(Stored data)
========

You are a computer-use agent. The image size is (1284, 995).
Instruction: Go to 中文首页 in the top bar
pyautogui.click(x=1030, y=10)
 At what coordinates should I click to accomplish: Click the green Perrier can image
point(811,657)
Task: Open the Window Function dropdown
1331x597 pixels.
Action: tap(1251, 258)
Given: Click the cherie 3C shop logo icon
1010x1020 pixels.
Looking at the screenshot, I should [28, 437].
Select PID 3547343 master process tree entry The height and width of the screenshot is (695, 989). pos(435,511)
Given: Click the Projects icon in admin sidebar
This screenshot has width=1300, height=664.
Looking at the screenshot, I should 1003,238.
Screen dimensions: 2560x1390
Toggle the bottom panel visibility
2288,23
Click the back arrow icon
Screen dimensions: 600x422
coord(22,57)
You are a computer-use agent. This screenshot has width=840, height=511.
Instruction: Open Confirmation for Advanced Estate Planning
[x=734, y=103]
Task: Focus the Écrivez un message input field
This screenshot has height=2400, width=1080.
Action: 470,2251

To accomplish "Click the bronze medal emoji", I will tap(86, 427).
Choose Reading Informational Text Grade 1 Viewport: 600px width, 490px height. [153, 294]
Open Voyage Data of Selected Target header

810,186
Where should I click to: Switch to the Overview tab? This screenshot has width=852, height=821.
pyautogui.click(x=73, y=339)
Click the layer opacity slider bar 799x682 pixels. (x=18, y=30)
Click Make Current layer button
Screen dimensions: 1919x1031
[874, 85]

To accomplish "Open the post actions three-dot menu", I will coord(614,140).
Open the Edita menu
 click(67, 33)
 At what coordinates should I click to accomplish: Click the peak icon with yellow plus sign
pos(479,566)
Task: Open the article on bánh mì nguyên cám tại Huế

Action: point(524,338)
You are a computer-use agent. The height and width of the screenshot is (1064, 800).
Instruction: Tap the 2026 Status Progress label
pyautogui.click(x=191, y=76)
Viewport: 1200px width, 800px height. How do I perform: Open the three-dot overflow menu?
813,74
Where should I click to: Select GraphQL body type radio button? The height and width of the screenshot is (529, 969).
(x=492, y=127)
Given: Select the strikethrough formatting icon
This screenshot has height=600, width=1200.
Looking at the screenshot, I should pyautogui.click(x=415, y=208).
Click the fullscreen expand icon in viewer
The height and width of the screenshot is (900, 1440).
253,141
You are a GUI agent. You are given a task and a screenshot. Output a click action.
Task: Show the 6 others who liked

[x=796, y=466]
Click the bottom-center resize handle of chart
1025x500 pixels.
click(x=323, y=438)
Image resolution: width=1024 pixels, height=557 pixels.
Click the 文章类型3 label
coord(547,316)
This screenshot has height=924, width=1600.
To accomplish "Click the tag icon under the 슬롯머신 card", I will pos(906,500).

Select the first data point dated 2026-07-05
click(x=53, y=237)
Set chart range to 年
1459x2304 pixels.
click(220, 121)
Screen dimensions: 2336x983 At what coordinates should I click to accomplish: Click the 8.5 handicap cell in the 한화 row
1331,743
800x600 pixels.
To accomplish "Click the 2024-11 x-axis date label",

========

**ACTIVITY:** Starting from the line that contains "You are a GUI", reproduce each line of the data exactly through the last one.

**EXERCISE RESPONSE:**
You are a GUI agent. You are given a task and a screenshot. Output a click action.
Task: Show the 6 others who liked

[x=796, y=466]
Click the bottom-center resize handle of chart
1025x500 pixels.
click(x=323, y=438)
Image resolution: width=1024 pixels, height=557 pixels.
Click the 文章类型3 label
coord(547,316)
This screenshot has height=924, width=1600.
To accomplish "Click the tag icon under the 슬롯머신 card", I will pos(906,500).

Select the first data point dated 2026-07-05
click(x=53, y=237)
Set chart range to 年
1459x2304 pixels.
click(220, 121)
Screen dimensions: 2336x983 At what coordinates should I click to accomplish: Click the 8.5 handicap cell in the 한화 row
1331,743
800x600 pixels.
To accomplish "Click the 2024-11 x-axis date label",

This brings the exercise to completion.